Δψ was determined by monitoring the decrease in red fluorescence and the increase in green fluorescence by flow cytometry after labeling the cells with JC-1. Cells suspensions were ajusted to a density of 5 × 10⁵ cells/ml and incubated in complete medium with JC-1 (1 μg/ml) for 15 min at room temperature in the dark. At the end of the incubation period, the cells were washed twice in PBS. For each experiment, A23187 or SKF 96365-treated and control cells were analyzed for both red and green fluorescences after JC-1 labeling. The mean fluorescence ratio was calculated from the mean red and green fluorescence for the entire sample population 53.

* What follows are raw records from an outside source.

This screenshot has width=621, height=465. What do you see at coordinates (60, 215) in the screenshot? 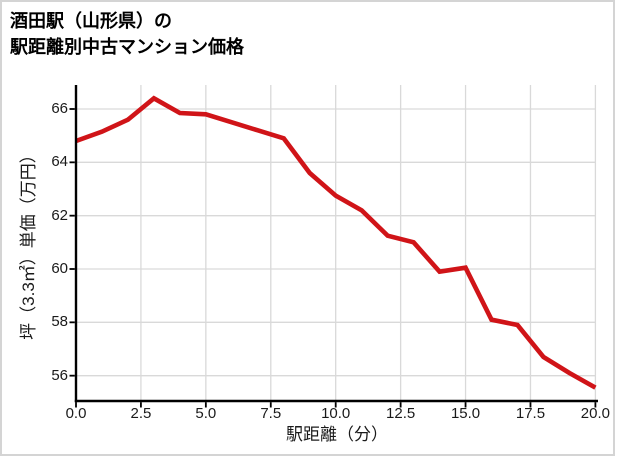
I see `y-tick-label: 62` at bounding box center [60, 215].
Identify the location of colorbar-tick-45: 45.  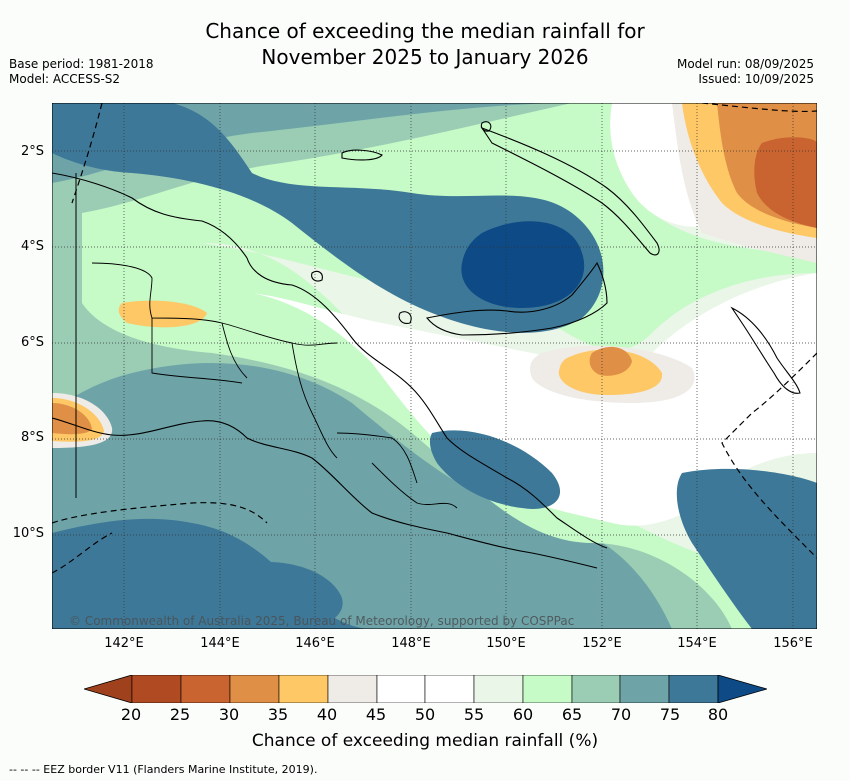
(376, 714).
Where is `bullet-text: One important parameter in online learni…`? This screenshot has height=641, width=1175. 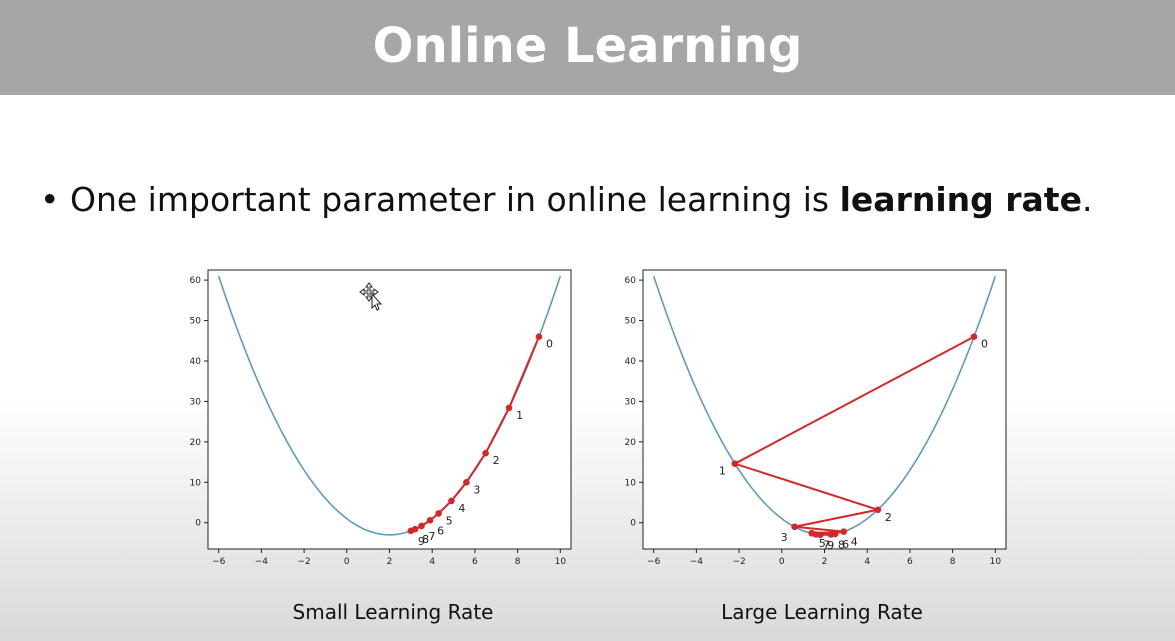
bullet-text: One important parameter in online learni… is located at coordinates (455, 200).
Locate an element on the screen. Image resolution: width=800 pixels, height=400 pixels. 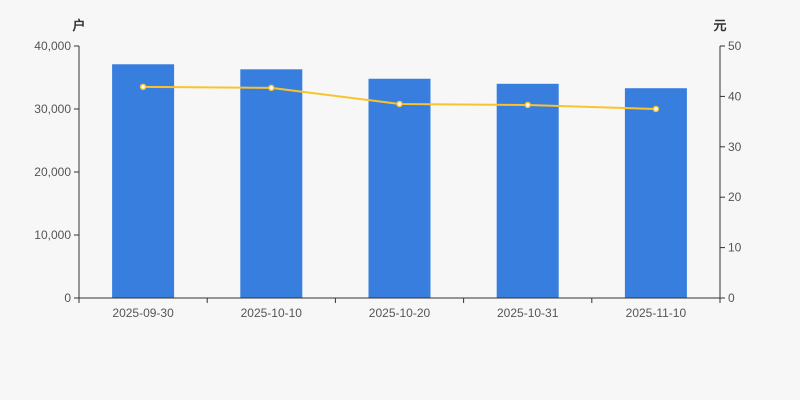
right-axis-tick-label: 20 is located at coordinates (735, 197).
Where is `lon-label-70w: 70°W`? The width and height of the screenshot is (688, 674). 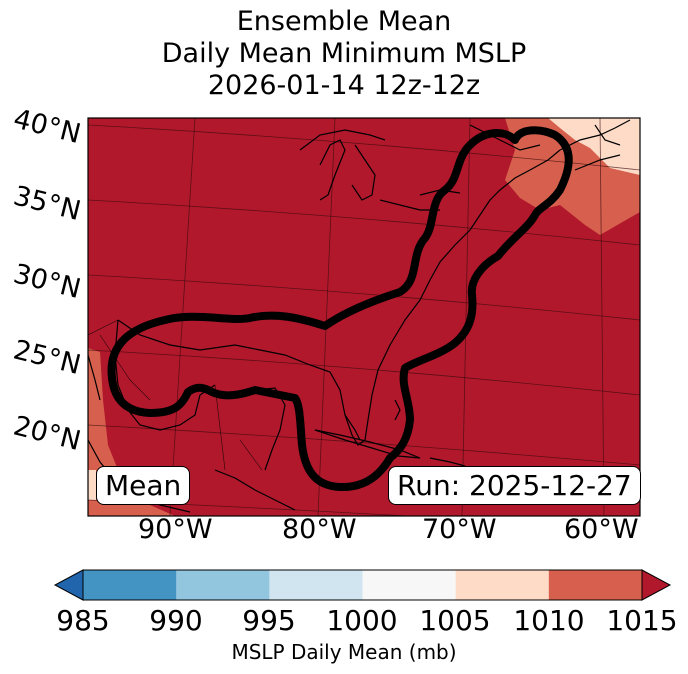
lon-label-70w: 70°W is located at coordinates (460, 530).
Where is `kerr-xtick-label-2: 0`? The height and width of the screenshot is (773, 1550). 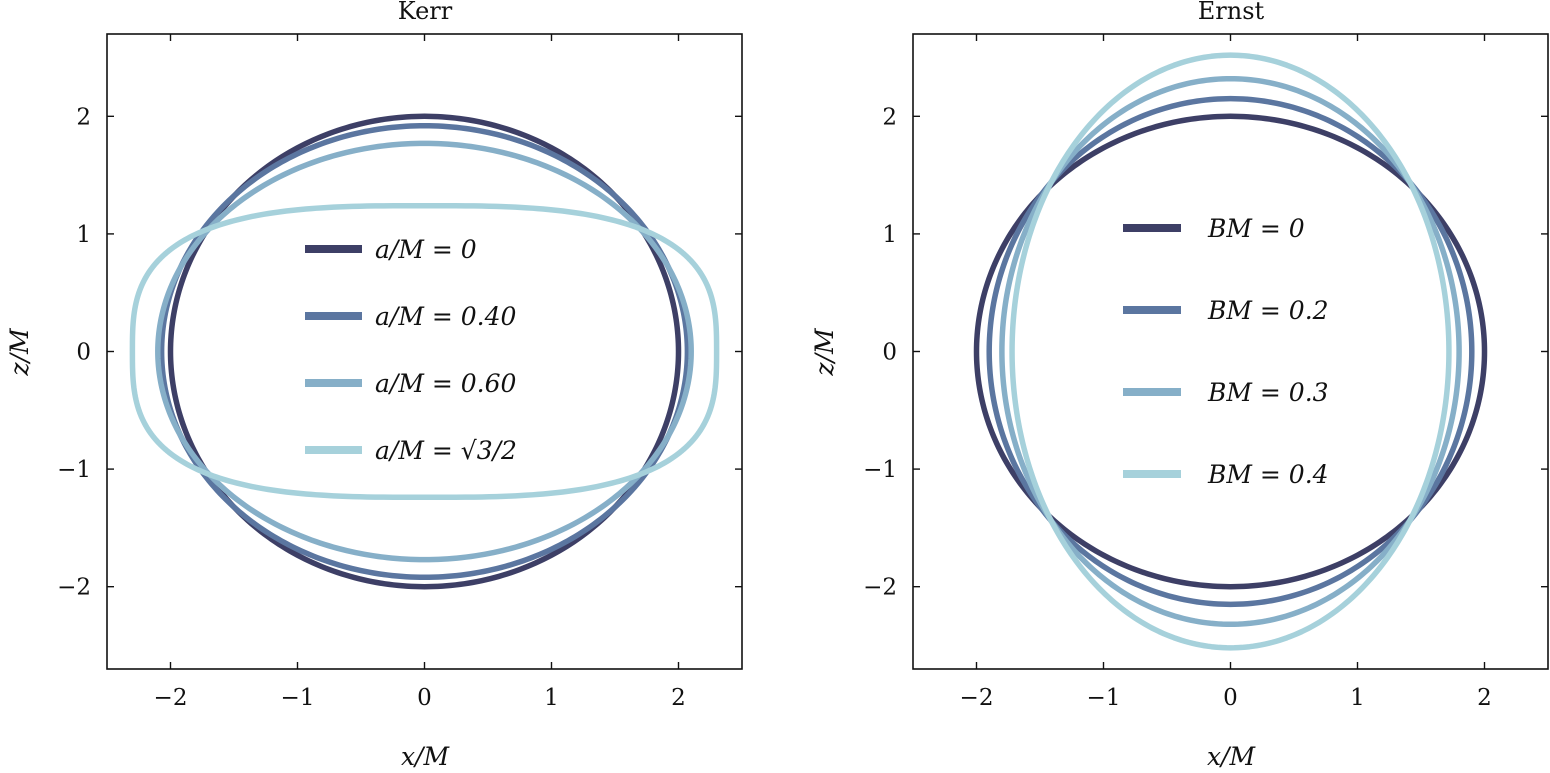
kerr-xtick-label-2: 0 is located at coordinates (424, 698).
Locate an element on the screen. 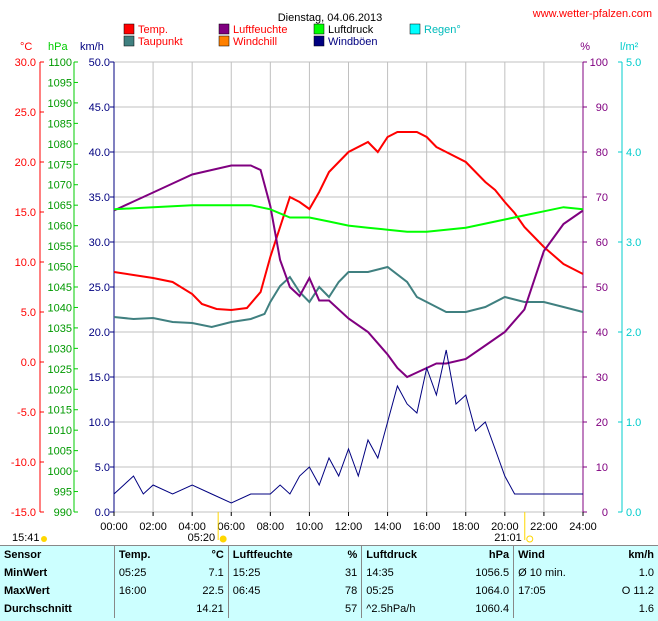 This screenshot has width=658, height=621. stats-hum-val: 31 is located at coordinates (352, 573).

Procoagulant phospholipid exposure in apoptotic cells was detected using a human prothrombinase assay in which phosphatidylserine promotes the activation of prothrombin by factor Xa in the presence of factor Va 54. Thrombin generated by assembled prothrombinase complex was measured using a chromogenic assay as described elsewhere 12. EBV-infected B lymphocytes were studied at 2 × 10⁵ cells/ml and the ability to externalize procoagulant phosphatidylserine was examined after treatment by A23187 (200 nM) or SKF 96365 (10 μM) in the absence or presence of z-VAD.fmk (50 μM) during 48 and 72 h, or 10 min only in case of more drastic stimulation by 1 μM A23187. The cells were separated from derived membrane microparticles by centrifugation at 12,000 g for 1 min before measurement. For each protocol, results were compared with the prothrombinase activity developed in samples from healthy volunteers. Linear absorbance changes were converted to concentration of generated thrombin by reference to a standard curve. Prothrombinase activity was normalized to 2 × 10⁵ cells/ml and was expressed as the increase in activity (□) with respect to baseline prothrombinase activity of untreated cells.

Experiments were performed at different culture stages. Unpaired Student's t-test was used for the statistical analysis. A P < 0.05 value was considered significant.